Wooden Shjips
V.
THRILL JOCKEY
6/10
At the time, dropping the needle on a Wooden Shjips song like 2006’s “Shrinking Moon for You” was to be reminded that the best and most effective rock and roll is usually the most simple—and if it’s an especially lysergic form of rock, it’s best if the feedback and repetition are dialed all the way up. That early nine-minute blast of guitar, Bo-Diddley-meets-Silver-Apples beat, roaring thunderclouds of feedback, and faded lyrics made you wonder if Wooden Shjips really had a vocalist or if that was just another echoing texture floating out of the headphones.
Twelve years and five albums later (not to mention those albums from founder/songwriter Ripley Johnson’s other band, Moon Duo) and the Shjips are still deep in that psych headspace—but on V. they’ve expanded, creating trance-like music with classic-rock roots and more wide-open vistas. Previous albums like West and Back to Land willfully embraced a warmer production sound, shedding the skeletal darkness found on some of their early records.
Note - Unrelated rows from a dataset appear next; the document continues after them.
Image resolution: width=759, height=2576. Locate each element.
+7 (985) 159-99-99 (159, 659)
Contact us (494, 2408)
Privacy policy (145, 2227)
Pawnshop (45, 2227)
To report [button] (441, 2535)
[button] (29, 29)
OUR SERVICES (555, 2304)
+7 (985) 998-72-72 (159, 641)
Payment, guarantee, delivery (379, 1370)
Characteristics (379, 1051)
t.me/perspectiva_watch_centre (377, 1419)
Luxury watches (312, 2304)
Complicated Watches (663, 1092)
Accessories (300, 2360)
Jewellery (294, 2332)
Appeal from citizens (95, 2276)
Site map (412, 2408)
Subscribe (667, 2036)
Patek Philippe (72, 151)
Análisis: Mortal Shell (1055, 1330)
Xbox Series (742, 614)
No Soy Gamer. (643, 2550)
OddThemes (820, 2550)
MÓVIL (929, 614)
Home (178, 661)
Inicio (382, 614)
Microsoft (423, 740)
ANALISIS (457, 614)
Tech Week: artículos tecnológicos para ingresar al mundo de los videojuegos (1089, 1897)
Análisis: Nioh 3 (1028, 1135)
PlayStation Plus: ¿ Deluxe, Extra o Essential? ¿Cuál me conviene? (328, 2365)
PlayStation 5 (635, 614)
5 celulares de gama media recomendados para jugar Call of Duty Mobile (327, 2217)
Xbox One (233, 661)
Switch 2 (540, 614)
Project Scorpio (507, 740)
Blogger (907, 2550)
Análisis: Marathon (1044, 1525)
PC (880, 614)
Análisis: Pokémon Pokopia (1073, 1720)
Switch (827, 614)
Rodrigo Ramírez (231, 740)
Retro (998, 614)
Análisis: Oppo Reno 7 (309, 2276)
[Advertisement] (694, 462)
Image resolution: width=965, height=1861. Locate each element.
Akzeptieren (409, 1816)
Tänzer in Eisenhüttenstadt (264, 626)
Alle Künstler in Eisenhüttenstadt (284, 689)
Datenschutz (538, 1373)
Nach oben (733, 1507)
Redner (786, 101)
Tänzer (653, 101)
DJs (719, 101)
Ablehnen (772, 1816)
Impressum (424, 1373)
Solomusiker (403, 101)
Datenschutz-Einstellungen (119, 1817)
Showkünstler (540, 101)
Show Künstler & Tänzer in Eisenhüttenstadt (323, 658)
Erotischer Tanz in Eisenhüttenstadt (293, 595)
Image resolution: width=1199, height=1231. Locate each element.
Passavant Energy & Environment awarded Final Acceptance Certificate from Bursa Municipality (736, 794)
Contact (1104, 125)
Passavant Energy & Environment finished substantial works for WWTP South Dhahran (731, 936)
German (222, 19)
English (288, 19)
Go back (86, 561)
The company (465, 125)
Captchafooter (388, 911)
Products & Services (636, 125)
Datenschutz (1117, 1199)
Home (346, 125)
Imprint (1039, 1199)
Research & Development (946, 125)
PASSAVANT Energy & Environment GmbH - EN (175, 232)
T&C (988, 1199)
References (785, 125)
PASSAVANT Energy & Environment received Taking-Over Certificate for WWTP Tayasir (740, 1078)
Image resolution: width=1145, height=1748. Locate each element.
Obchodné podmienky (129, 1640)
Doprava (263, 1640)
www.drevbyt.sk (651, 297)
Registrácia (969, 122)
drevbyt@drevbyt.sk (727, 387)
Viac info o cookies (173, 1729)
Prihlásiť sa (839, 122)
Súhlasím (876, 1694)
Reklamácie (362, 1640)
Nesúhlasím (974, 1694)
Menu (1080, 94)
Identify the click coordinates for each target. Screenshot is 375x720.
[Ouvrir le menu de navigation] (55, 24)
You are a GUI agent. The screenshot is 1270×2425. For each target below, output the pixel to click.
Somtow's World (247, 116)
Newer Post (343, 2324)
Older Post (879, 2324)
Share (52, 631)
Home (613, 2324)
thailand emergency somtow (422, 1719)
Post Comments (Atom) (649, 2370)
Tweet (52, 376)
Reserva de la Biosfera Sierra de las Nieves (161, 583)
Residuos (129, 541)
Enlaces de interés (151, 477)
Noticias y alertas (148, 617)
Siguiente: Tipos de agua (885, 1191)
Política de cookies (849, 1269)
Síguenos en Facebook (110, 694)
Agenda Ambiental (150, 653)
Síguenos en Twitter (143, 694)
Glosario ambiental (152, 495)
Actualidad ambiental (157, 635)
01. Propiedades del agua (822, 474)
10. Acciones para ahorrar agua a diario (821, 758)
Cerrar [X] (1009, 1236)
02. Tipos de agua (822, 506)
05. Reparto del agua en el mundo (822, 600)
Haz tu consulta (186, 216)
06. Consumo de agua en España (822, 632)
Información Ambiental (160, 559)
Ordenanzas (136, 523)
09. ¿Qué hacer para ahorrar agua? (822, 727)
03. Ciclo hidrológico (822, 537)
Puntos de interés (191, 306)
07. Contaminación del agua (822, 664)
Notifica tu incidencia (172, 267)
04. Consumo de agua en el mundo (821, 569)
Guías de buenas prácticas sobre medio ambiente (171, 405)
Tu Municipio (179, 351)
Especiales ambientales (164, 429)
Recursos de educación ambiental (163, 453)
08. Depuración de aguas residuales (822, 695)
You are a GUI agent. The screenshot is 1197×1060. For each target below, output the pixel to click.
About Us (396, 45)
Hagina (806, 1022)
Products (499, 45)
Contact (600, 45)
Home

But really, as V. defiantly proves, Wooden Shjips aren’t looking for reinvention—they are still chasing grace through repetition; they simply have a broader palette to work with this time. “Eclipse” launches right away into that Shjips beat—minimal, driving, endless—soon accented with guitar, feedback, and vocals that make Spacemen 3 sound like The Decemberists; there are just hints of syllables and words hidden behind layers of sound (including a pretty fantastic saxophone odyssey).
There is something amazing—but not quite wholly satisfying—about this world that the band has created: a rock and roll fantasy camp where you can take the best parts of the ’60s psychedelic underworld and fuse them with the punk minimalism of Suicide and the reverb-heavy indie dream pop of the late ’80s and early ’90s. Case in point: “Staring at the Sun” is like the Jesus and Mary Chain covering Buffalo Springfield’s “For What It’s Worth.” Album closer “Ride On” is one of those rare Wooden Shjips songs (à la Back to Land’s “Everybody Knows”) where you can detect some kind of melancholic elegy underneath the oft-inflexible, spaced-to-the-gills rock road they travel down.